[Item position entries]
────────────────

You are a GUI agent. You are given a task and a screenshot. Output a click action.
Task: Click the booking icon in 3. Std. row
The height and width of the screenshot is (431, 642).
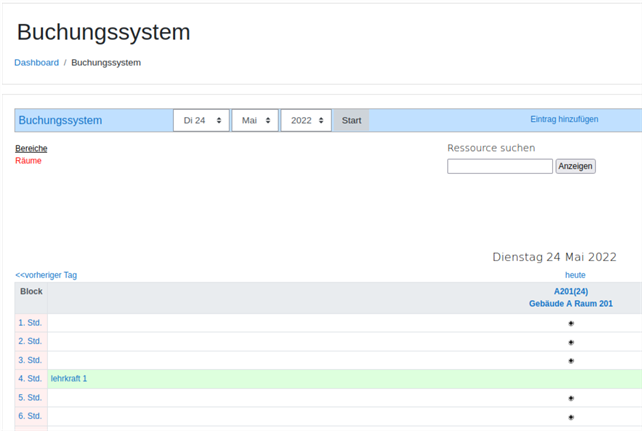[x=571, y=360]
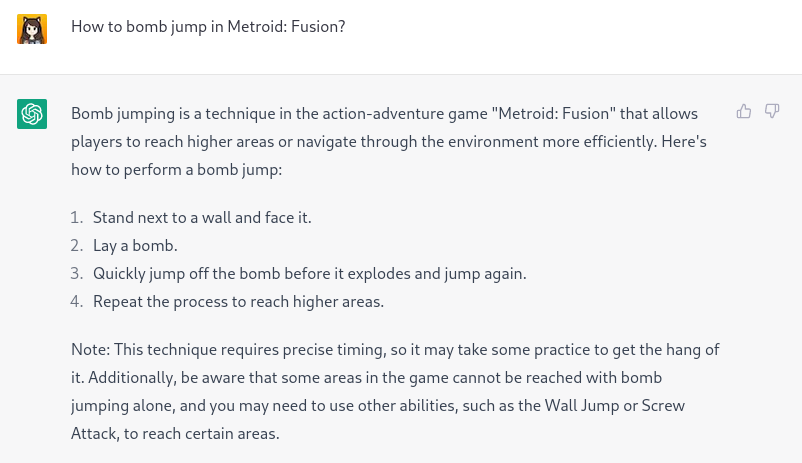Click the intro paragraph starting "Bomb jumping is"
This screenshot has width=802, height=463.
(x=388, y=141)
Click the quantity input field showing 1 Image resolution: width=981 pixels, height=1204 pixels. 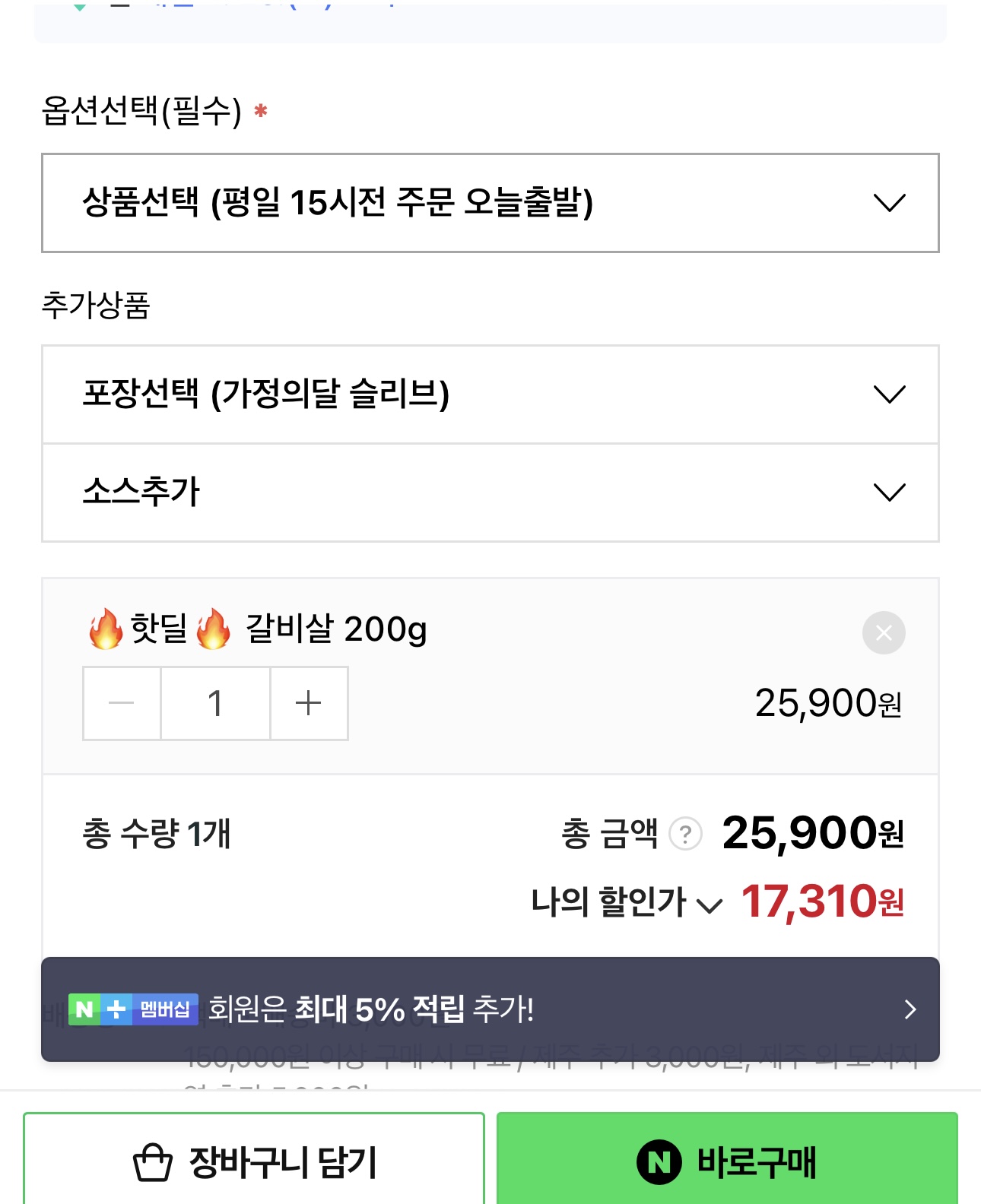tap(215, 703)
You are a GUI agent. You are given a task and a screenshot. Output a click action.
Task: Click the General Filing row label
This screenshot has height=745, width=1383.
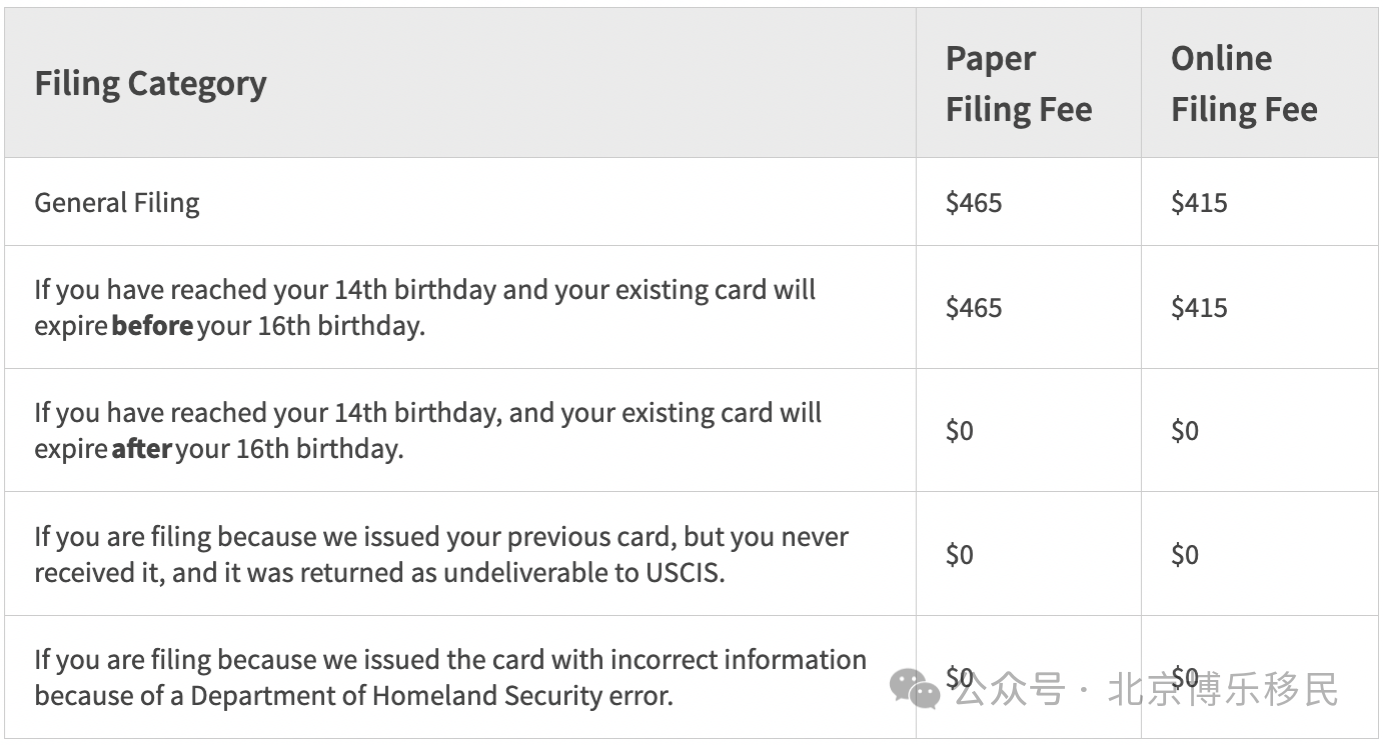(117, 203)
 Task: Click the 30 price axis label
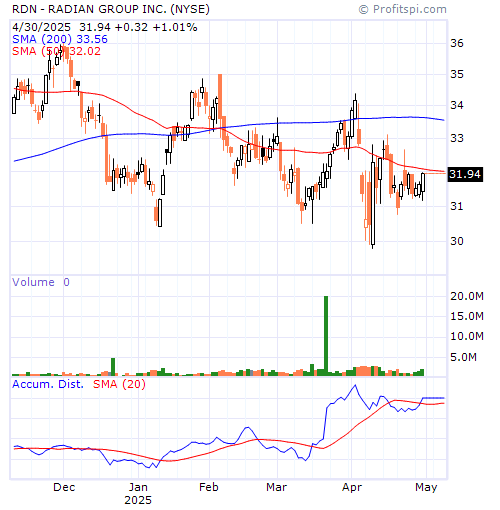457,241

────────────────

OBJECTIVE: Return every line from the listing above that contains the word "screenshot".

RESPONSE:
You are a GUI agent. You are given a task and a screenshot. Output a click action.
The height and width of the screenshot is (431, 642).
This screenshot has width=802, height=463.
You are a GUI agent. You are given a task and a screenshot. Output a click action.
This screenshot has height=745, width=1383.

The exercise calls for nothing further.